__DATA IN THIS EXERCISE__

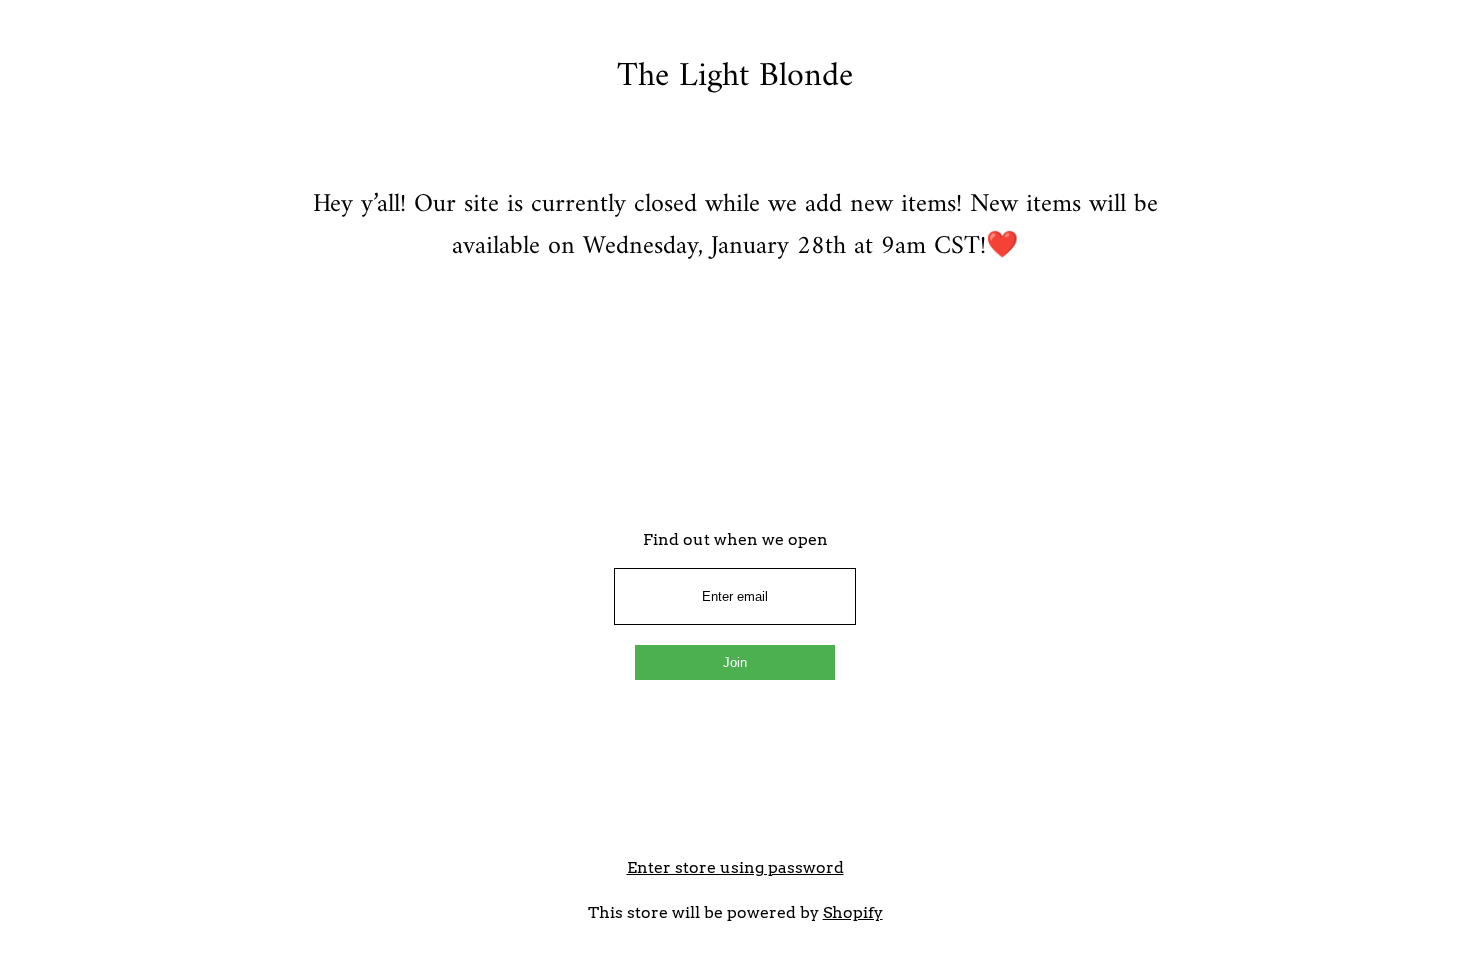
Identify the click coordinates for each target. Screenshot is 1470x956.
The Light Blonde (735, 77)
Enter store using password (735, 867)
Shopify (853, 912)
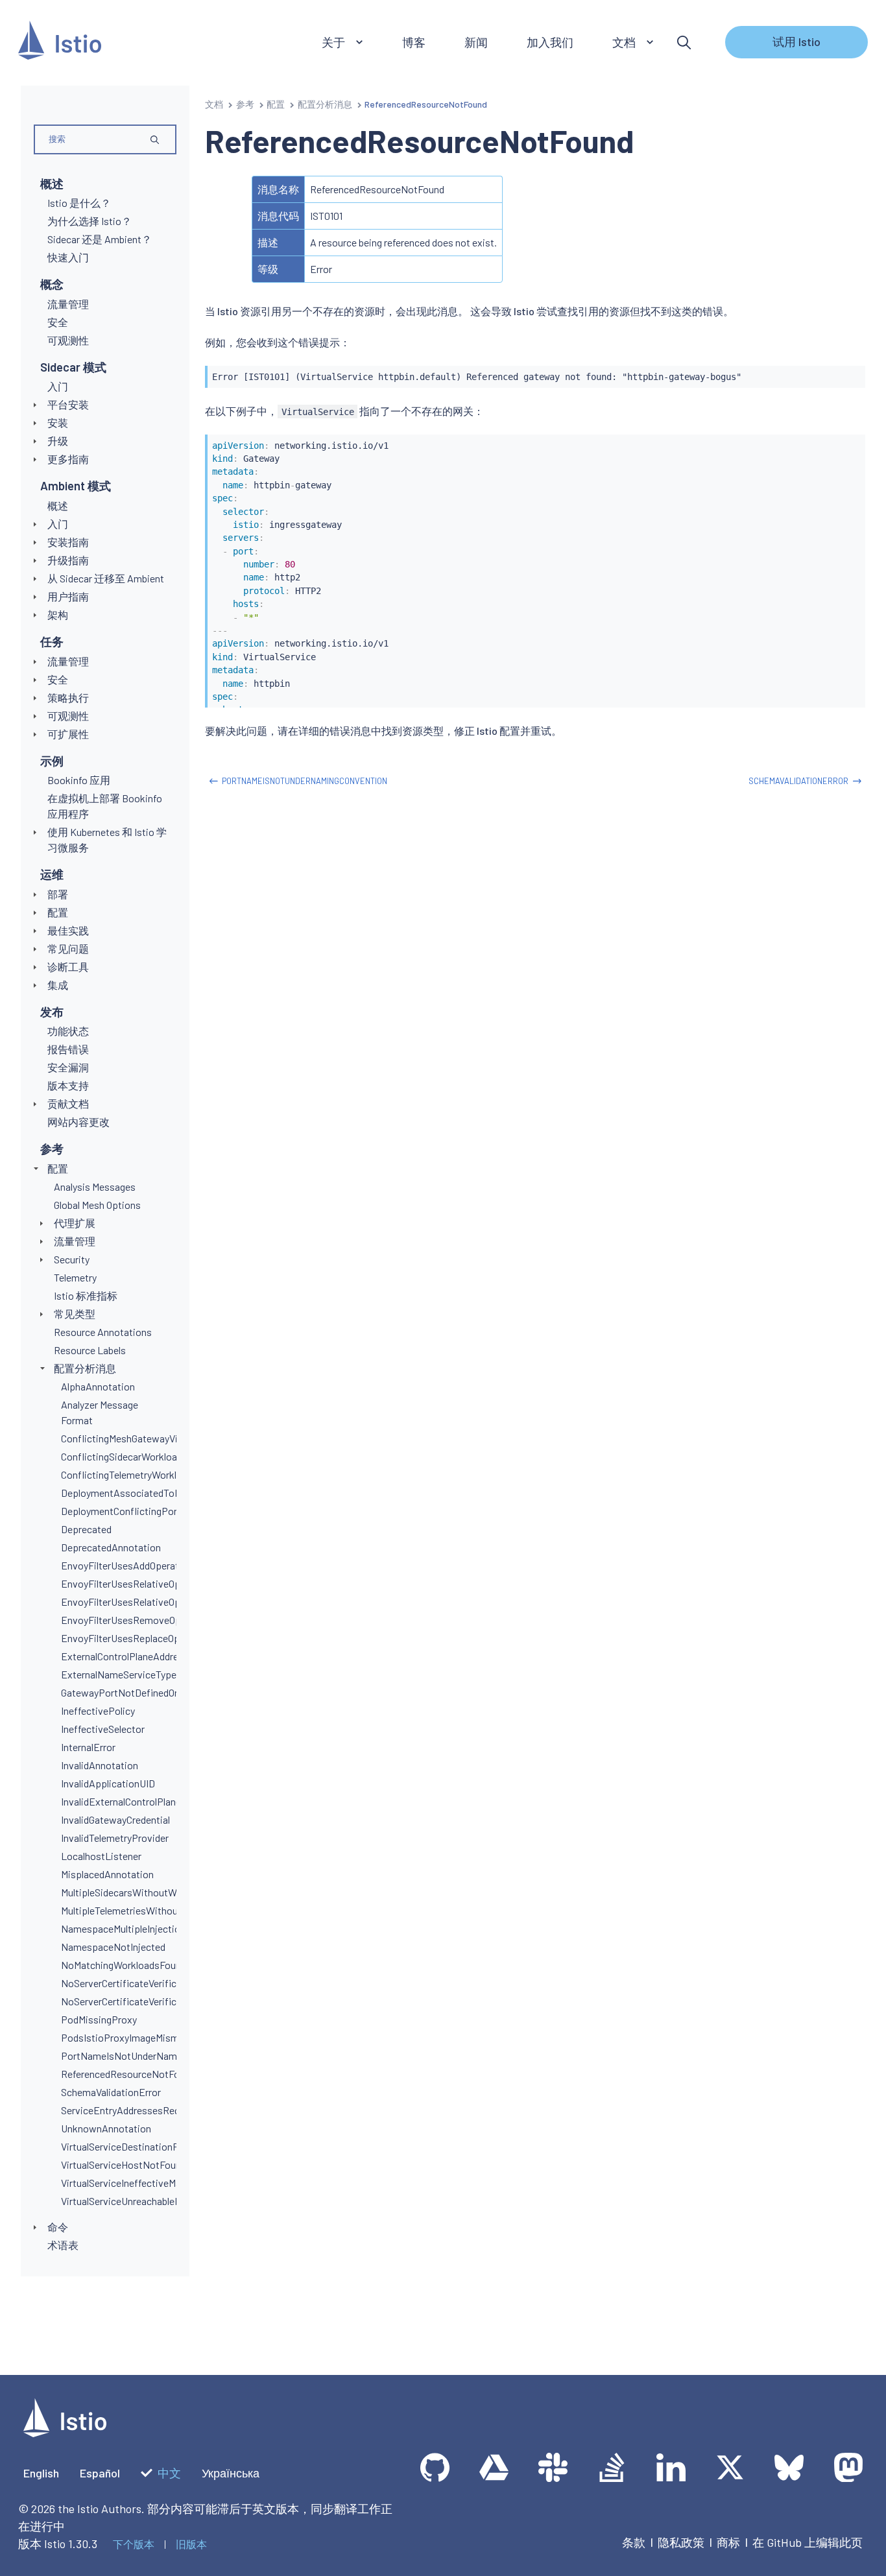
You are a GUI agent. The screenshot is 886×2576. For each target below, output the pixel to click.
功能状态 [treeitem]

__ACTIVITY__
From the lines above, copy those that contain the word "each".

__SOLUTION TO THE PROBLEM__
Identify the click coordinates for each target. Screenshot is 1470x956.
You are a GUI agent. The screenshot is 886×2576. For each target below, output the pixel to click.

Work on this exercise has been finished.